Epistasis: The secret life of genes
In epistatic interactions, the effects of one or more genes are suppressed or modified.
These changes in the way genes are expressed can influence an organism’s physical traits.
For example, all labrador retrievers inherit genes giving them either a brown or black coat, but a common epistatic interaction preventing their coat colour genes from being expressed gives some Labrador retrievers golden coats.
But not all epistatic interactions turn out to be this adorable.
Epistatic interactions have also been linked to human diseases like Alzheimer’s and cardiovascular disease, diabetes, and cancer.
Researchers believe studying more epistatic interactions will help them finally explain why some people develop diseases, while others who are genetically similar do not.
This mystery, known as the missing heritability problem, has plagued geneticists for decades.
The mystery of missing heritability
The missing heritability problem describes the fact that scientists still don’t know exactly how genes contribute to traits and diseases.
It’s also still unclear why some people develop diseases like Alzheimer’s, while others with similar genes do not.
To try and answer this question, scientists have conducted both twin and genome-wide association studies (GWAS).
GWAS involve analysing the genome (the whole set of DNA) of a large group of people in search of specific genes (called candidate genes). These are usually genes suspected of influencing a disease.
These studies aim to find a correlation between people with candidate genes and people with a disease.
Over time, however, scientists have found that the presence of candidate genes is not a reliable indication that someone will develop a disease.
Similarly, in twin studies, which analyse the DNA of closely related individuals (like twins), scientists have been unable to explain why one might develop a disease, while the other will not.
All of this strongly indicates that our predisposition to disease is determined by a combination of many different genes and their interactions.
From research to revolution
Epistasis research has potential to unlock incredible breakthroughs in medicine.
Studying epistatic interactions could help researchers find reliable genetic markers for common diseases.
This knowledge would allow health professionals to provide patients with precision care (highly individualised treatment) tailored to their unique genetic data.
It would also become easier for clinicians to identify patients’ predisposition to genetic diseases early, possibly even before symptoms emerge. This would help people diagnosed with genetic diseases access early treatment, intervention, and support.

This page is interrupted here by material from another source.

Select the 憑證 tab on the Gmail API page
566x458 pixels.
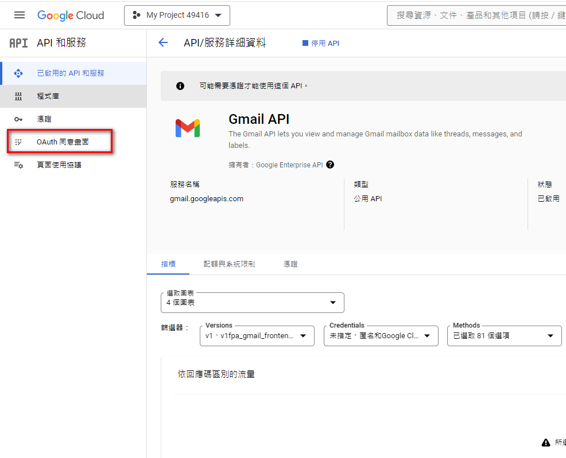pos(290,264)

However, researchers still have a long way to go.
Finding new epistatic interactions is extremely challenging due to the sheer number of gene combinations and statistical possibilities researchers must consider. After all, humans have 20,000 genes and endless possible combinations of epistatic interactions.

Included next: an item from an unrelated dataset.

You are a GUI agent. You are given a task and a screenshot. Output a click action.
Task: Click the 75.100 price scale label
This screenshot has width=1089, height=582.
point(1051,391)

Researchers long considered it impossible to discover epistatic interactions responsible for common diseases. But advancements in technology like artificial intelligence (AI) and machine learning (ML) have renewed their hopes.
Detecting epistasis with cutting-edge tech
Our Genome Insights team are using the latest technologies to advance epistasis detection and bring us closer to understanding missing heritability.
In 2021 the team used ML to develop a pioneering software tool named BitEpi capable of processing large amounts of genomic data to map epistatic interactions between up to 4 genes.
So far, BitEpi and VariantSpark, a cloud-based genome analysis platform, have helped the team identify two new genetic variants associated with Alzheimer’s disease. They’ve also unearthed 95 new gene interactions that could influence the effects of variants in Alzheimer’s.
The team has united global epistasis experts to evaluate the most effective methods of epistasis detection, while fostering the free exchange of knowledge and collaboration.
Big challenges, even bigger possibilities
Although epistasis research still faces many challenges, our researchers are determined to find innovative solutions. As new technologies emerge, the promise of epistasis to revolutionise disease prediction, prevention and treatment will only increase.